QUESTIONS:
A. Translate this sentence from the article about Videotron's new HD channels in Montreal into French: "More reuse of bandwidth can mean more HD channels or faster Internet speeds."
B. Reproduce the passage of the article on Videotron's HD channels between "Videotron itself hasn’t" and "box they have.", inclusive.
C. Proceed with the article on Videotron's new HD channels and network modernization in Montreal from the point where it stops.

TEXT FOR ANALYSIS:
■ ■ ■

It’s been two weeks since Videotron added new HD versions of 36 English-language channels for some customers in Montreal. But many people who live in the Montreal area were disappointed or even upset when they turned on their TVs on Dec. 4 and didn’t see the new channels they were promised.
Aside from word of mouth, the only source of information about the new channels came from an article I wrote in The Gazette last month, after a meeting with people at Videotron who explained that the new channels would be available only to people in Montreal who had next-generation Illico receivers.
Videotron itself hasn’t advertised the new channels (with the exception of Sportsnet 360, which was made available to everyone throughout the network) on its website or on other media, probably because of the difficulty in explaining who gets it and who doesn’t.
As we learned after the channels were launched, not all of Montreal has access to the new channels, regardless of which version of the Illico set-top box they have.
Because the new channels are being distributed on new frequencies that aren’t accessible to everyone.
The Montreal network is being “modernized”, using Videotron’s term for it. Head ends, which transmit the TV and Internet data on the coaxial cable lines that reach into people’s homes, are being brought closer to those homes. Instead of each serving, say, 1000 homes, they’re now serving 100 each. This is expensive, but it has a few advantages.
Because in each cell, the same data is being sent to everyone, increasing the number of cells means any data meant for only one home (video on demand, Internet data, VOIP phone data or TV channels distributed through switched video) takes up less space on the network and a channel can be reused 10 times as much. More reuse of bandwidth can mean more HD channels or faster Internet speeds.

■ ■ ■

PROVIDED MATERIAL:
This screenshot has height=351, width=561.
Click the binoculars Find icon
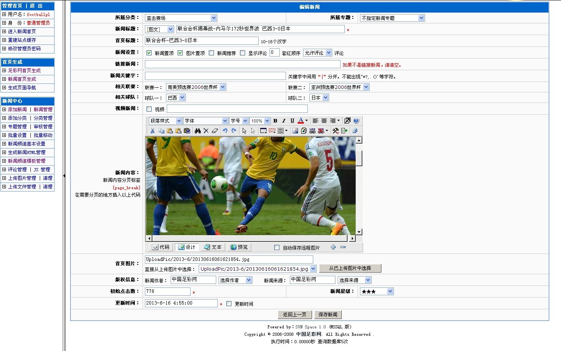tap(198, 131)
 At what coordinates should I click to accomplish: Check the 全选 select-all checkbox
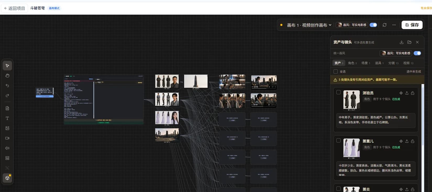click(x=336, y=72)
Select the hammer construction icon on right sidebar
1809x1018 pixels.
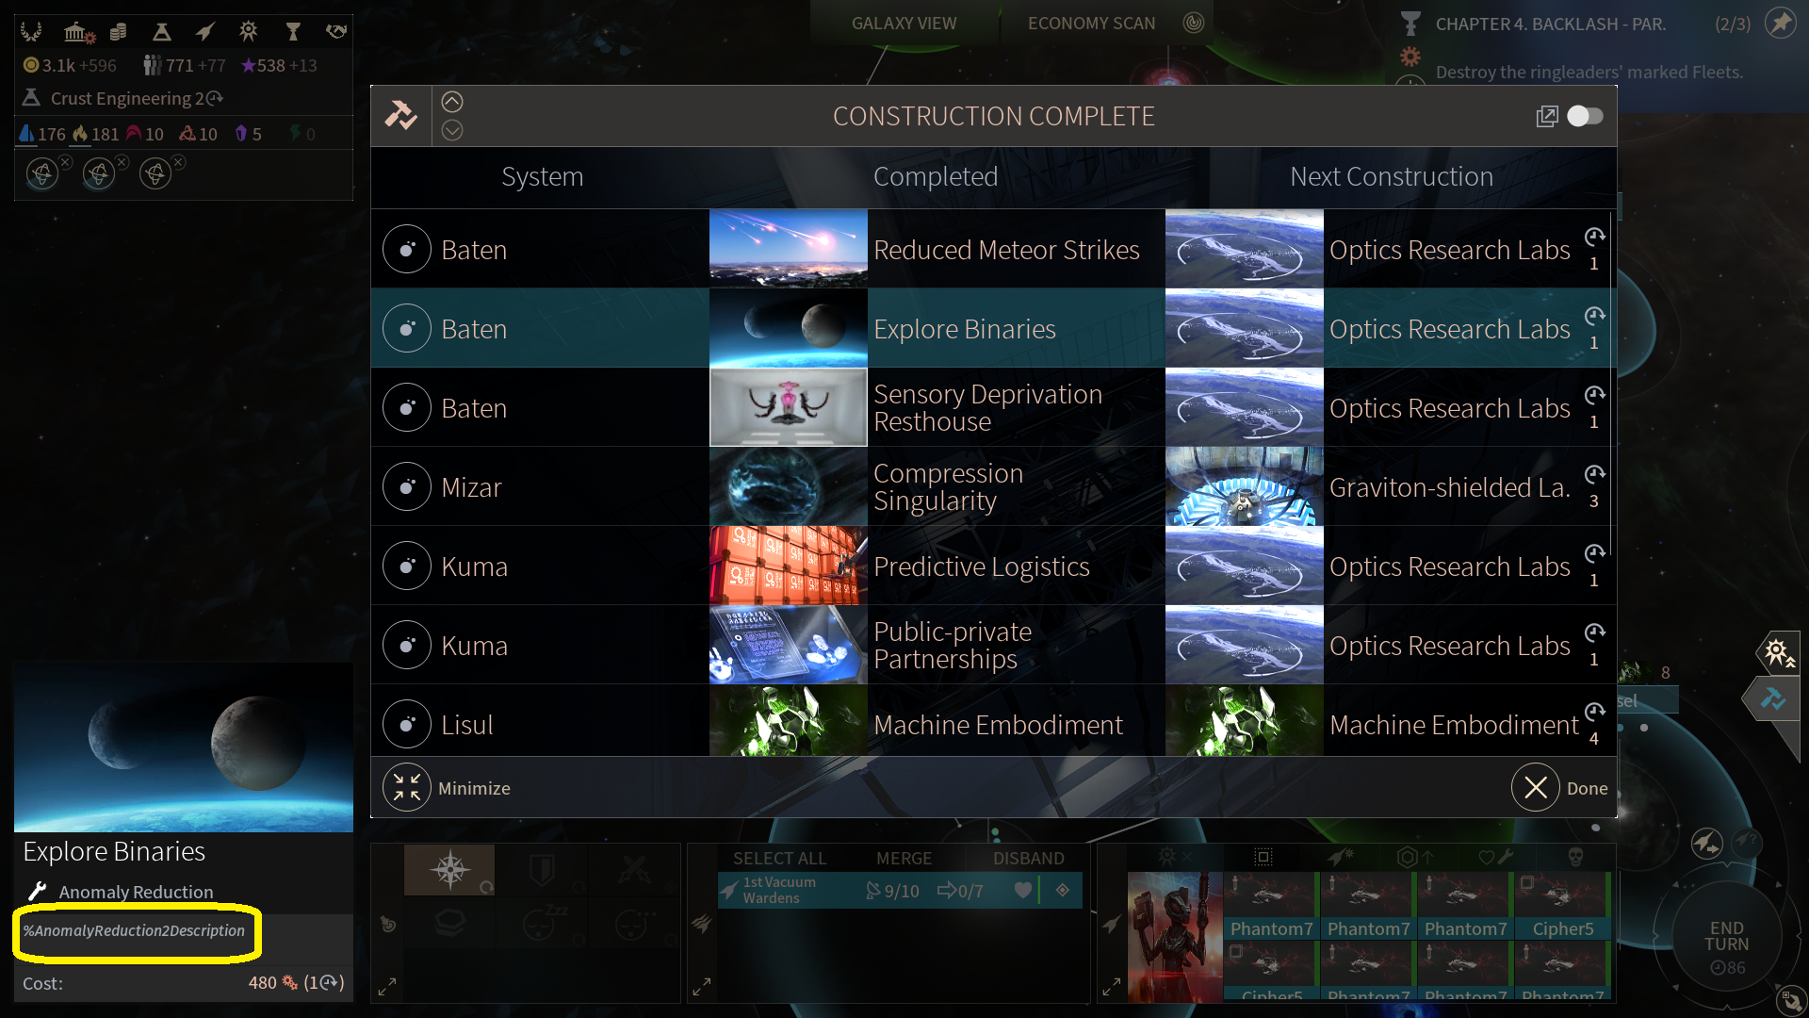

■ ■ ■

RESPONSE LIST:
A. Une plus grande réutilisation de la bande passante peut signifier davantage de chaînes HD ou des vitesses Internet plus rapides.

B.
Videotron itself hasn’t advertised the new channels (with the exception of Sportsnet 360, which was made available to everyone throughout the network) on its website or on other media, probably because of the difficulty in explaining who gets it and who doesn’t.
As we learned after the channels were launched, not all of Montreal has access to the new channels, regardless of which version of the Illico set-top box they have.

C.
The other thing it does is allow the network to operate on higher frequencies. In non-modernized areas, there’s an upper limit of around 800-850MHz, beyond which signals aren’t reliable enough over the distance to the homes to put digital signals there. But in modernized areas of Montreal, data can be transmitted as high as 1000 MHz (1 GHz). This adds about 20 or so new 6 MHz channels, each of which can carry multiple HD feeds. The 36 HD feeds available only to modernized Montreal are transmitted on these frequencies, with two to each 6 MHz channel.
Unfortunately, I still don’t know exactly what areas of Montreal are modernized and which are not. There is no map that I’m aware of. Instead, Videotron is asking people to call their customer service to find out if they have access.
In general, modernized areas include the West Island, the western part of Laval and bits of the north and south shores. The eastern part of Montreal and other areas of the region are not yet modernized, and there’s no word on when they will be.
If you want to find out if you’re in it, the easiest way to do so is to put your address into this form. If you see ABC Spark, Animal Planet and Discovery Science listed as HD (the “HD” will be in red), then you’re in a modernized area. If you don’t, you’re not.
But at least you still got the fireplace channels (552 and 553) for another few weeks.